The DBE ensures that learners and educators are able to learn and teach in safe and conducive environments, through the Care and Support for Teaching and Learning Framework. The Care and Support Services Branch, through the collaboration of the Directorates: Health Promotion and Social Cohesion and Equity in Education, will again be joining forces to assist with the holistic empowerment of the girl child through the launch of the Education Plus Initiative (EPI).
The COVID-19 pandemic has resulted in an increase of violence against women and girls, particularly domestic violence as well as the associated risk of HIV/AIDS. Adolescent girls have the right to a safe, educated, and healthy life, not only during their critical formative years, but also as they mature into meaningful women. The EPI is centred on the recognition of access to services as a human right, and is a high-profile, high-level advocacy drive to accelerate rights-based actions and investments to prevent HIV. The focus is for the rights, dignity and realisation of Adolescent Girls and Young Women (AGYW) to be reprioritised and committed to, thus living a productive life free of gender discrimination, violence and HIV and AIDS,” said Mr Likho Bottoman, Director for Social Cohesion and Equity in Education.
Basic Education Deputy Minister, Dr Reginah Mhaule, will be launching the EPI at the Department of Basic Education building in Pretoria on 31 March 2022, along with the Departments of Health and Social Development, and the Heads of United Nations Agencies and South African National AIDS Council (SANAC). The launch is linked to the closure of Human Rights Month and International Women’s Month, symbolising the holistic emancipation of vulnerable learners and the girl child in particular.

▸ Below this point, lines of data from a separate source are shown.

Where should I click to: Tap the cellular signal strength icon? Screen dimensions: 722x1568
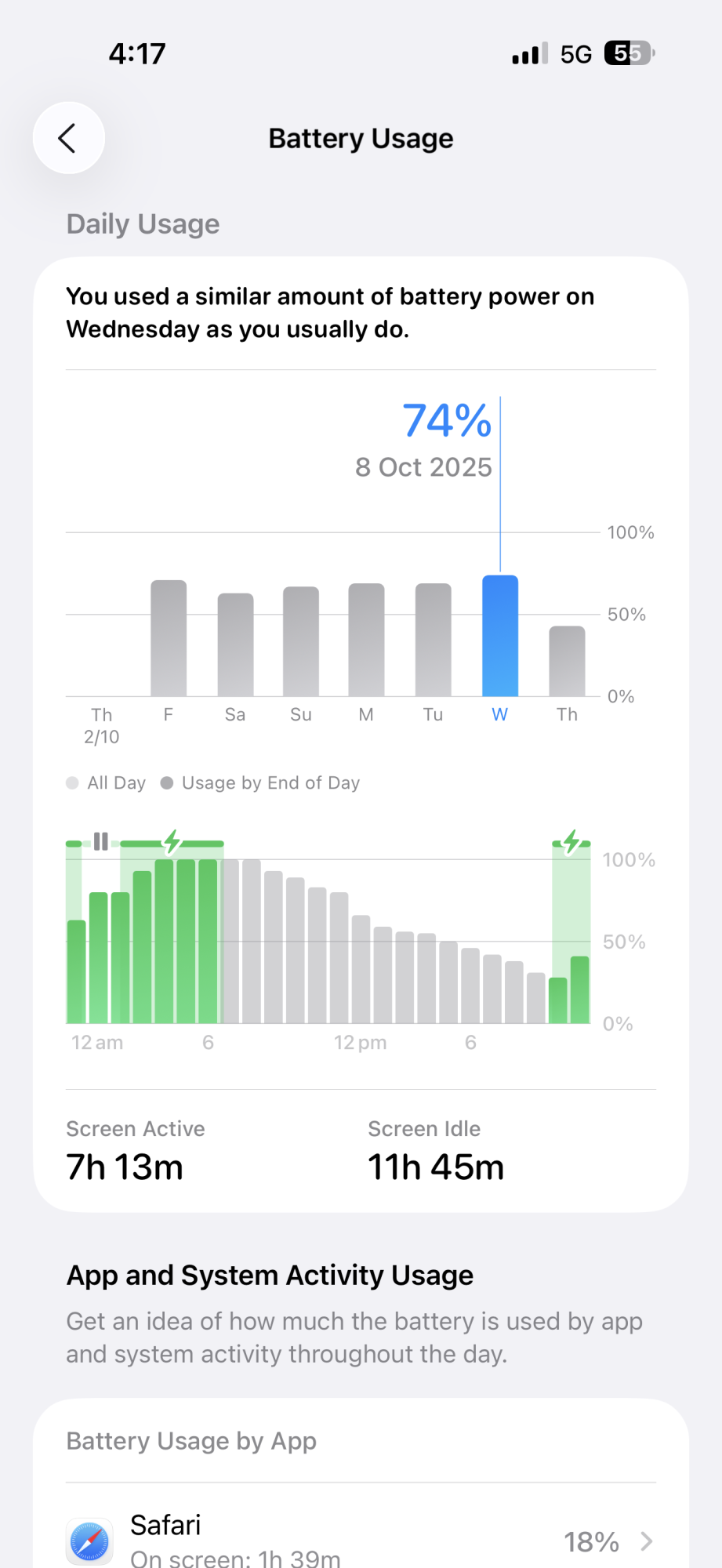pyautogui.click(x=529, y=54)
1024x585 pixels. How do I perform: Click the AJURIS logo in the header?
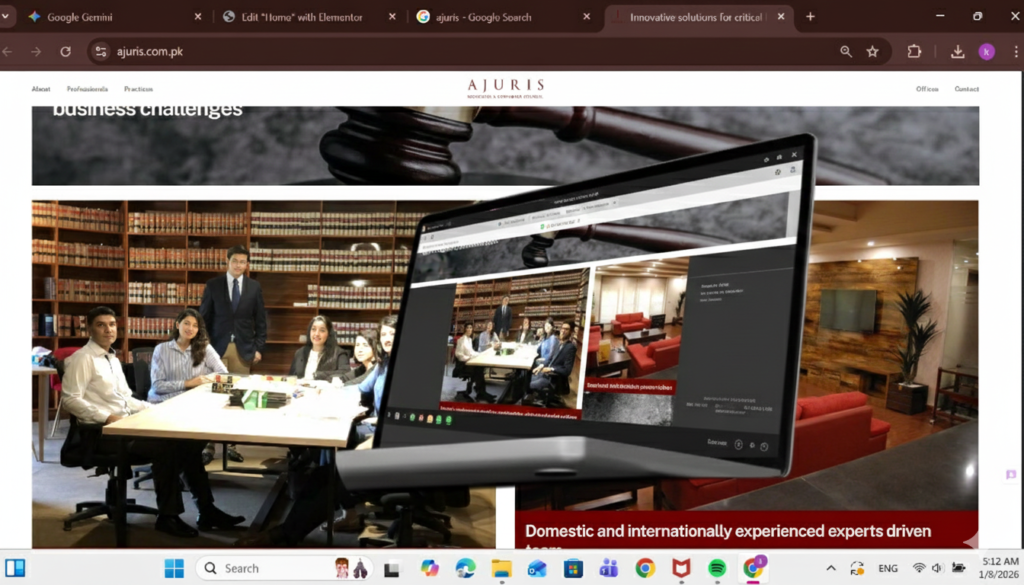click(506, 87)
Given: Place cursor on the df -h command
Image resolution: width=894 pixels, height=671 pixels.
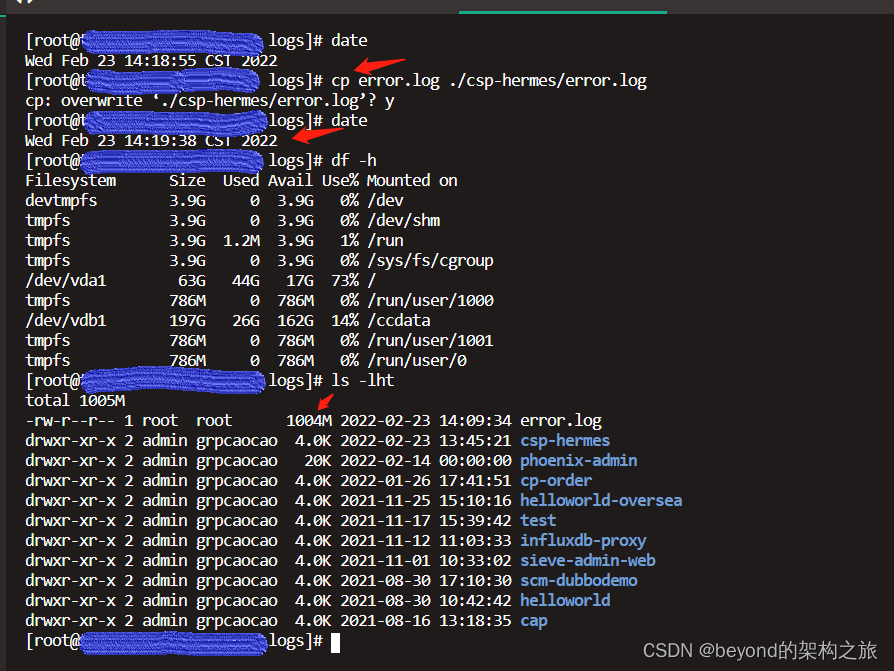Looking at the screenshot, I should 353,159.
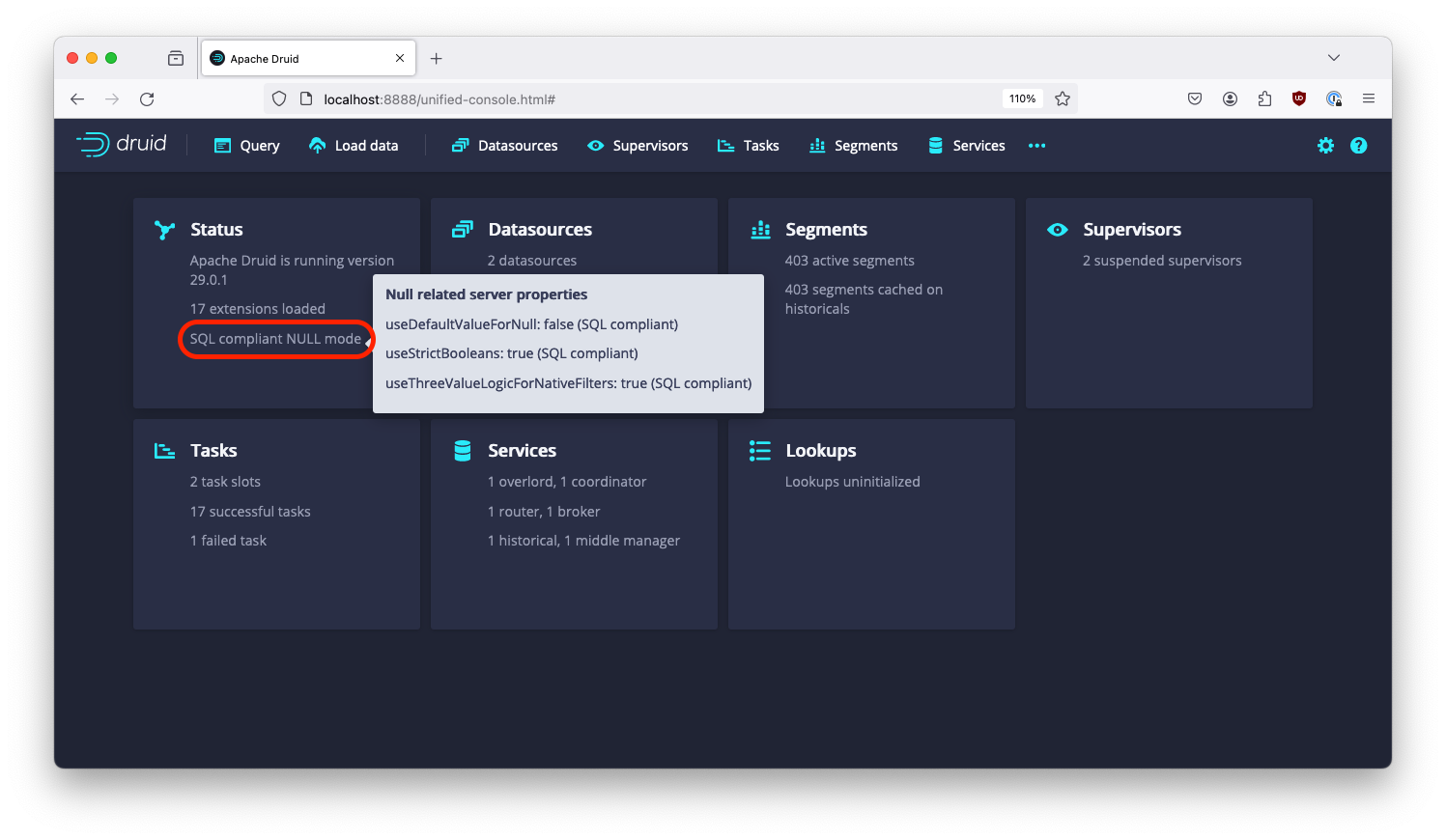Click the Segments bar-chart icon on its card

760,230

The EPI is aimed at stepping-up investments in a holistic, multi-sectoral approach around the core elements of female empowerment and gender equality. It focuses on critical enablers through a two-pronged strategy. Firstly, ensuring that girls complete quality secondary education through investments for the roll-out of free universal access, as well as ending discriminatory policies, laws and practices that deny girls their right to education. Secondly, educational systems will be leveraged as strategic entry points for advancing gender equity and the empowerment of all adolescent girls and young women by 2025. This will be attainable through the key components of the EPI that every adolescent girl and young woman should be entitled to transition into adulthood. These include: completion of quality secondary education; universal access to comprehensive sexuality education; the fulfilment of sexual and reproductive health and rights; freedom from gender-based and sexual violence; school-to-work transitions, and economic security and empowerment.
Deputy Minister, Dr Reginah Mhaule, joined by the Deputy Minister of Health, Dr Sibongiseni Dlomo, officially launched the National Policy on the Prevention and Management of Learner Pregnancy as part of Comprehensive Sexuality Education (CSE) in schools as an urgent solution to prevent Early and Unintended Pregnancy (EUP) within schools. The launch took place at Platinum Village Secondary School in Rustenburg, North-West Province, on 17 February 2022. The Policy will assist in terms of creating an enabling environment that supports all learners and prevents discrimination and stigmatisation of pregnant learners. It will further play a crucial role in preventing learner pregnancy through access to comprehensive pregnancy prevention information and School Reproductive Health Services (SRHS).